Infanzia di Tove Ditlevsen. Un viaggio introspettivo e sincero

Tove Ditlevsen
«È una grande sofferenza non avere più emozioni autentiche. È come se le cose dovessero seguire percorsi alternativi per riuscire a commuovermi.»

La casa editrice Fazi, nel marzo scorso, ha fatto uscire la traduzione italiana di Infanzia, primo libro della Trilogia di Copenaghen della poeta e romanziera danese Tove Ditlevsen. Nei tre romanzi autobiografici – gli altri sono Gioventù e Dipendenze – Ditlevsen racconta tre fasi della vita della sua anima complessa e bellissima.

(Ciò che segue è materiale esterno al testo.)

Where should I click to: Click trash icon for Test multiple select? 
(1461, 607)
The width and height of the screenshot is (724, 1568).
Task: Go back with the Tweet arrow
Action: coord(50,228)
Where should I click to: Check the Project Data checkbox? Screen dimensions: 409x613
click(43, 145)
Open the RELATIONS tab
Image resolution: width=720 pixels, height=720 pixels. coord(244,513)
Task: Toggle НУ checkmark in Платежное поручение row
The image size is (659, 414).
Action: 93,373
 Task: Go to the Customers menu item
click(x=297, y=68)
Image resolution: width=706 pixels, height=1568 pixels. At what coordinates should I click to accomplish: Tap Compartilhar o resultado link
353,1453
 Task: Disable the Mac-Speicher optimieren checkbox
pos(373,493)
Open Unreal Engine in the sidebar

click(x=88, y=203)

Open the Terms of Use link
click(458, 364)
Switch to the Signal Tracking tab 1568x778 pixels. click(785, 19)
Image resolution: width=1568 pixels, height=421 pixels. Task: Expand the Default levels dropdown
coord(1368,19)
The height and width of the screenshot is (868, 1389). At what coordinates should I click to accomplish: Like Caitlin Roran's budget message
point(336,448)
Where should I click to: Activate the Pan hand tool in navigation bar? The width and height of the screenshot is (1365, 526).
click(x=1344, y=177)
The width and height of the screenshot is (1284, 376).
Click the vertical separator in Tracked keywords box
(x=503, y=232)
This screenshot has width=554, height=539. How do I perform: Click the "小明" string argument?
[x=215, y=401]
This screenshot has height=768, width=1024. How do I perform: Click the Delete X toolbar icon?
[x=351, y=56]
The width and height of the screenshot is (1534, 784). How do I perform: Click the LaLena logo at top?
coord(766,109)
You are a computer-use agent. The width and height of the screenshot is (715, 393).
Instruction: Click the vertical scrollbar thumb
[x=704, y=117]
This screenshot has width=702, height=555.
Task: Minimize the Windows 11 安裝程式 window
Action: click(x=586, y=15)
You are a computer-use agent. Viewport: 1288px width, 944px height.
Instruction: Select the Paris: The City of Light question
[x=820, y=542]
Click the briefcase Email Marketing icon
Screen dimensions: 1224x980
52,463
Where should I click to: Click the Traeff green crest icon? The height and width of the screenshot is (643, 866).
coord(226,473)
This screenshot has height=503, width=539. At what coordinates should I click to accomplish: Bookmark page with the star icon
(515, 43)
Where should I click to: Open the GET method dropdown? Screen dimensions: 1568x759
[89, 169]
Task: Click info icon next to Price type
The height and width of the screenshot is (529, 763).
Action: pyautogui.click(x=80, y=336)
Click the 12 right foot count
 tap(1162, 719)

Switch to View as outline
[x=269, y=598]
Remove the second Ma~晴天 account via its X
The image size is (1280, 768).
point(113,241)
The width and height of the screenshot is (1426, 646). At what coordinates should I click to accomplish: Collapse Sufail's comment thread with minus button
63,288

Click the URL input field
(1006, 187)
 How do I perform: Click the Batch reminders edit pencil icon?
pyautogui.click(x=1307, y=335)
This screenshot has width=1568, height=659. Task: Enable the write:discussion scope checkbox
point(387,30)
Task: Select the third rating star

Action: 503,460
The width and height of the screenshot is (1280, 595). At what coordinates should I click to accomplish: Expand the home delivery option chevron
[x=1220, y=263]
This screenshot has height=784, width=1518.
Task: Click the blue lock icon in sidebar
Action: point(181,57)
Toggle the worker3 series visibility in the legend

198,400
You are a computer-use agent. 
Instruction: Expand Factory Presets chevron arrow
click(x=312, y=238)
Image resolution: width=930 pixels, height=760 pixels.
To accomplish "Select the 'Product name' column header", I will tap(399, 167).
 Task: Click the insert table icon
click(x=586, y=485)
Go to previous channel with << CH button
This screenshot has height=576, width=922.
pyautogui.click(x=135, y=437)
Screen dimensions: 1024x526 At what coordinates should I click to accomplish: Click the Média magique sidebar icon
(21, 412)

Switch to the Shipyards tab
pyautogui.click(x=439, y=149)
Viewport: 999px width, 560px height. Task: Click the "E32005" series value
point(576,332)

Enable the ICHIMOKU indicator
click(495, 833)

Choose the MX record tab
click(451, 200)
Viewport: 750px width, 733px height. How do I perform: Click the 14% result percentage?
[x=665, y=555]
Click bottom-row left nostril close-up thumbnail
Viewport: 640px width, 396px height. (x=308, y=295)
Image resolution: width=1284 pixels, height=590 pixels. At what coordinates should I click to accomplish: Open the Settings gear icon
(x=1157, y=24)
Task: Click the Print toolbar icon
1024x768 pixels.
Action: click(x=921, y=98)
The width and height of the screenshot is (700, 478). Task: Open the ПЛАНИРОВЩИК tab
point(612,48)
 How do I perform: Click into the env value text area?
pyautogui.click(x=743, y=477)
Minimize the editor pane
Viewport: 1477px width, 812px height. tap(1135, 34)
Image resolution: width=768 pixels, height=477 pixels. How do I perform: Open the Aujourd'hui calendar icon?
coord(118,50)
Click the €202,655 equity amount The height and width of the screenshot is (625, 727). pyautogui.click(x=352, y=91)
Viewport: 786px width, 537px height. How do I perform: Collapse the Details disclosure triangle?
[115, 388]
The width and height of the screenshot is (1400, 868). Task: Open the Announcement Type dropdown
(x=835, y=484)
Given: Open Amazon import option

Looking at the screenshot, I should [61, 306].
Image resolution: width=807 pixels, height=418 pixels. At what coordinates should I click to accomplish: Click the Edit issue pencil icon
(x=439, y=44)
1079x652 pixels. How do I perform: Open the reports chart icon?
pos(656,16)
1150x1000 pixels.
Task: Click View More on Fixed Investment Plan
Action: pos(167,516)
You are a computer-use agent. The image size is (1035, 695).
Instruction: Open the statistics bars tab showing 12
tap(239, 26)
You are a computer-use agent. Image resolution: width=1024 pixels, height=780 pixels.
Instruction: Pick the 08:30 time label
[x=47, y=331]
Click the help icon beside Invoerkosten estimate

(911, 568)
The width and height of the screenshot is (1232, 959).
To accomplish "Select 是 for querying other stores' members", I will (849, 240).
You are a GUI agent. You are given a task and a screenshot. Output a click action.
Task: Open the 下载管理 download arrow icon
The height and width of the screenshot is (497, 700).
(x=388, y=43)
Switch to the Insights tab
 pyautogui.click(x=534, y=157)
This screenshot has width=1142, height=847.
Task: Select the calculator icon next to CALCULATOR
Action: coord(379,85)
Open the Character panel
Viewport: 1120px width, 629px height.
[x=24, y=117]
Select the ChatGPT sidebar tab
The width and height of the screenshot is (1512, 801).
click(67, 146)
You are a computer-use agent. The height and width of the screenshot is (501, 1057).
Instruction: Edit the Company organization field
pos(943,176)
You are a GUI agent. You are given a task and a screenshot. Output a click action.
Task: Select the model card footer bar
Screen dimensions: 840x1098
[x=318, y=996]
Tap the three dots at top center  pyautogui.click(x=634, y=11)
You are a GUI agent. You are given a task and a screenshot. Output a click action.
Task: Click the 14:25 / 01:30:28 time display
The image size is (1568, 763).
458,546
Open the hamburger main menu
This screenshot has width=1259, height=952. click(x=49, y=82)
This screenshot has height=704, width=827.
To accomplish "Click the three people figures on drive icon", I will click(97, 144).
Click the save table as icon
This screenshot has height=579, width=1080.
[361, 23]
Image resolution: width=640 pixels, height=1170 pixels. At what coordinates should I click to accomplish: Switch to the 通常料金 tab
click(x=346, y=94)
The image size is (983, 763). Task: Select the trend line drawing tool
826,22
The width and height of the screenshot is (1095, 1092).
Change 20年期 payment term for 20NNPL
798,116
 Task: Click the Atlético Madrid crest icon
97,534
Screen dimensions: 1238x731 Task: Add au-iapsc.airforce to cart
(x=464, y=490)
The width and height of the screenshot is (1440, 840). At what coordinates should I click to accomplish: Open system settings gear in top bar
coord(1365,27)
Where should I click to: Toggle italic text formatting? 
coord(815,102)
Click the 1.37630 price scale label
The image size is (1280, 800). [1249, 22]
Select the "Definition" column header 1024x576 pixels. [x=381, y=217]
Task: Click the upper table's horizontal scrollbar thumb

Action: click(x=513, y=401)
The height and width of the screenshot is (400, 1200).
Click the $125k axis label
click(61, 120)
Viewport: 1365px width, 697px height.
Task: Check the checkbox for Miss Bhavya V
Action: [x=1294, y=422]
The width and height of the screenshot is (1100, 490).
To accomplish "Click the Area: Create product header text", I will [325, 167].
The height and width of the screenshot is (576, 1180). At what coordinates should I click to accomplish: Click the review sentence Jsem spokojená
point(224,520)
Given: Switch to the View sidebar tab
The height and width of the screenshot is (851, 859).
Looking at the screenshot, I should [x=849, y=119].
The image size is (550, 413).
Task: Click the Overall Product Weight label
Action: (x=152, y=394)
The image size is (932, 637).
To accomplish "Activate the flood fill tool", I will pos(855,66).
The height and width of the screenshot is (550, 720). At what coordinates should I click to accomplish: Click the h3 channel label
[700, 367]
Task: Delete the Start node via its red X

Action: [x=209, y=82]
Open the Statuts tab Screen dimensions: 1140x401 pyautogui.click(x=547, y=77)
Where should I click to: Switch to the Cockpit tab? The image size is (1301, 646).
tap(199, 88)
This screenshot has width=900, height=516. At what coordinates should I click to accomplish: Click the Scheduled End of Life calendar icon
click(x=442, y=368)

In Infanzia l’autrice ci racconta la sé bambina e giovane ragazza, distintamente spanne sopra le sue coetanee in quanto a sensibilità. La si può immaginare come il pezzo di un puzzle che non trova l’incastro nel mondo, che si confronta con gli altri e rimane in disparte, chiusa in se stessa e consapevole di essere diversa. In più parti del suo racconto Tove Ditlevsen dice che a scuola faceva di tutto per sembrare sciocca, non brillante come invece era. Se ne sta nell’ombra attaccata al suo sentire amplificato e al quaderno di poesie che conserva gelosamente. È lì che culla il sogno di diventare scrittrice, che conserva quella parte che vuole tenere nascosta soprattutto da quando il padre le ha detto che «le donne non possono essere scrittrici.»

La giovane Tove scrive poesie e si confronta con le altre ragazzine del palazzo in cui vive. Fa amicizia con l’esuberante Ruth, ma fatica non poco a entrare nelle dinamiche sociali che albergano a casa e a scuola. Più cresce, più vede la differenza tra sé e le altre, non si integra nei modi e nei pensieri, soprattutto nei sogni. Si scontra con la rigidità della madre e il sottile maschilismo del padre, ma ogni lotta è intestina in lei, non la esterna mai. Si affaccia a loro in punta di piedi, non si espone, soprattutto non si fa conoscere più di tanto. Forse per paura di risultare così diversa dalla figlia che dovrebbe essere, forse per la certezza che sarebbe incompresa, magari derisa. La sua sensibilità la porta anche a domandarsi se sia lei a essere sbagliata, ad auto analizzarsi mettendosi a confronto con chi la circonda. «Per me è una grande sofferenza non avere più emozioni autentiche e, al tempo stesso, dover fingere di averle imitando le reazioni altrui. È come se le cose dovessero seguire percorsi alternativi per riuscire a commuovermi.»

Io ho audio letto questo romanzo grazie a Storyrtel. Mi ha tenuto compagnia per qualche ora e mi ha fatto conoscere un’autrice che, so già, non mi deluderà. Aspetterò che anche il resto della trilogia sia tradotta e pubblicata, perché questa autrice, questa donna così complessa e travagliata, mi ha affascinata tanto da volerla conoscere fino in fondo o, almeno, per quanto lei ci abbia concesso di conoscerla.